In terms of grantee capacity, the evaluation highlighted several new and promising activities among the grantees, including: collecting and entering HIV testing data in outpatient clinic settings; developing and implementing a resource hub to provide HIV information and resources to the general public, as well as to provide information for primary care providers on how to care for HIV patients; establishing HIV data-sharing agreements and protocols with Medicaid and other external partners; using geo-mapping to identify geographic areas and populations with a high HIV burden; and partnering with a pharmacy chain to provide HIV testing.

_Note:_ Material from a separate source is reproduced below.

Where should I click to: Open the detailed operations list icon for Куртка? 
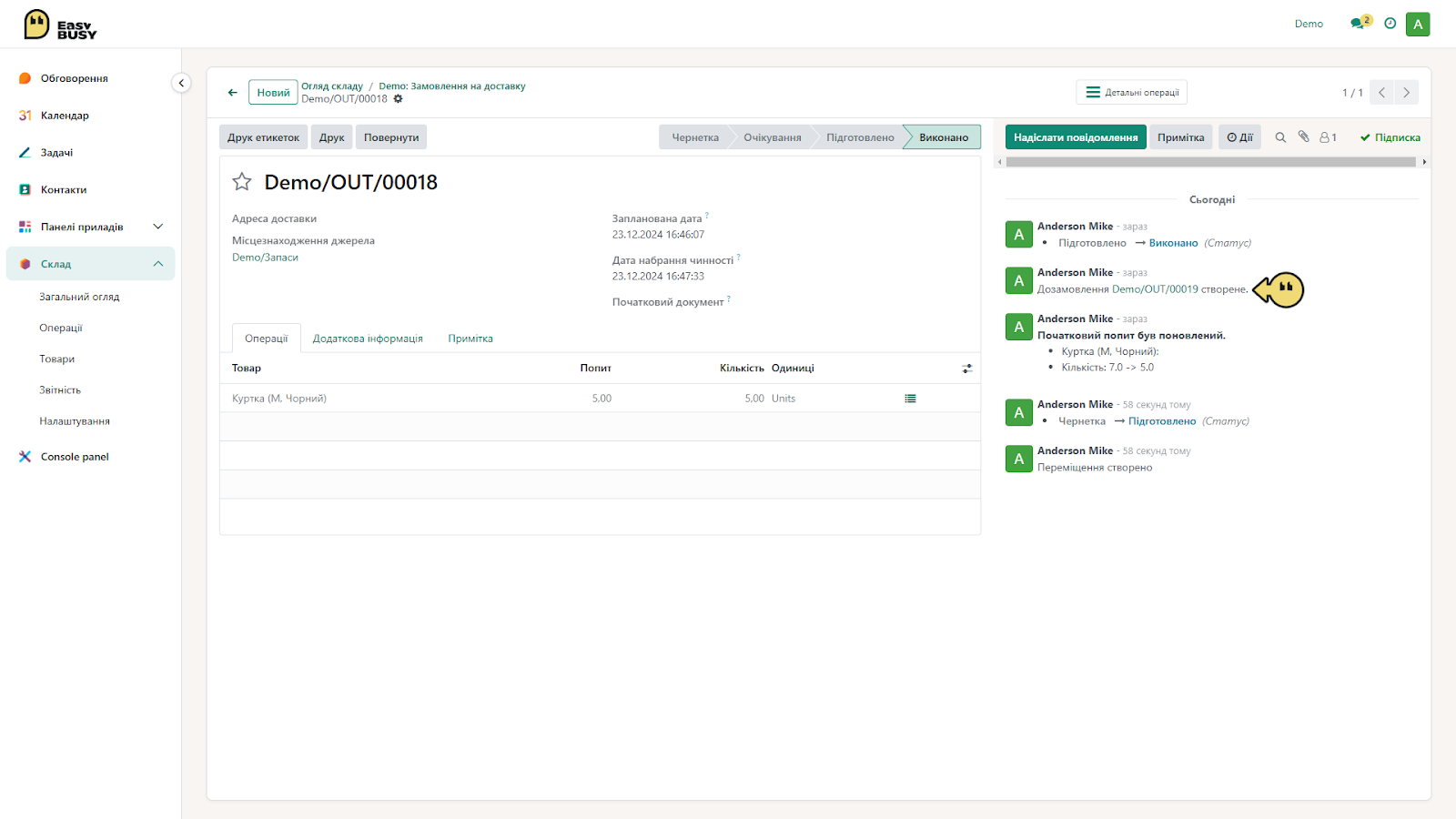click(910, 399)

The evaluation also noted some grantee challenges, including a lack of state policies to facilitate data-sharing across partners; lack of capacity on the part of some community-based agencies to conduct HIV testing and to link infected clients to HIV care and retain/re-engage them in care; and, in some jurisdictions, limited access to trained technical staff, (e.g., epidemiologists, IT specialists, and database programmers) to support implementation of project activities.
Among the recommendations for moving forward, the GEARS evaluation highlighted four action steps that Federal partners could take to improve program implementation: (1) supporting peer-to-peer/grantee-to-grantee technical assistance; (2) supporting grantees’ data-sharing policies and practices; (3) supporting grantees’ IT infrastructure and data-management capacities; and (4) supporting grantees as they explore ways to implement planned CAPUS activities within the established timeframe.
These findings inform the ongoing implementation of CAPUS activities as we continue to work to improve the health of racial and ethnic minorities living with HIV in disproportionately affected jurisdictions and to identify practical, workable solutions to address social and economic conditions and structural barriers to HIV testing, prevention, treatment, and care.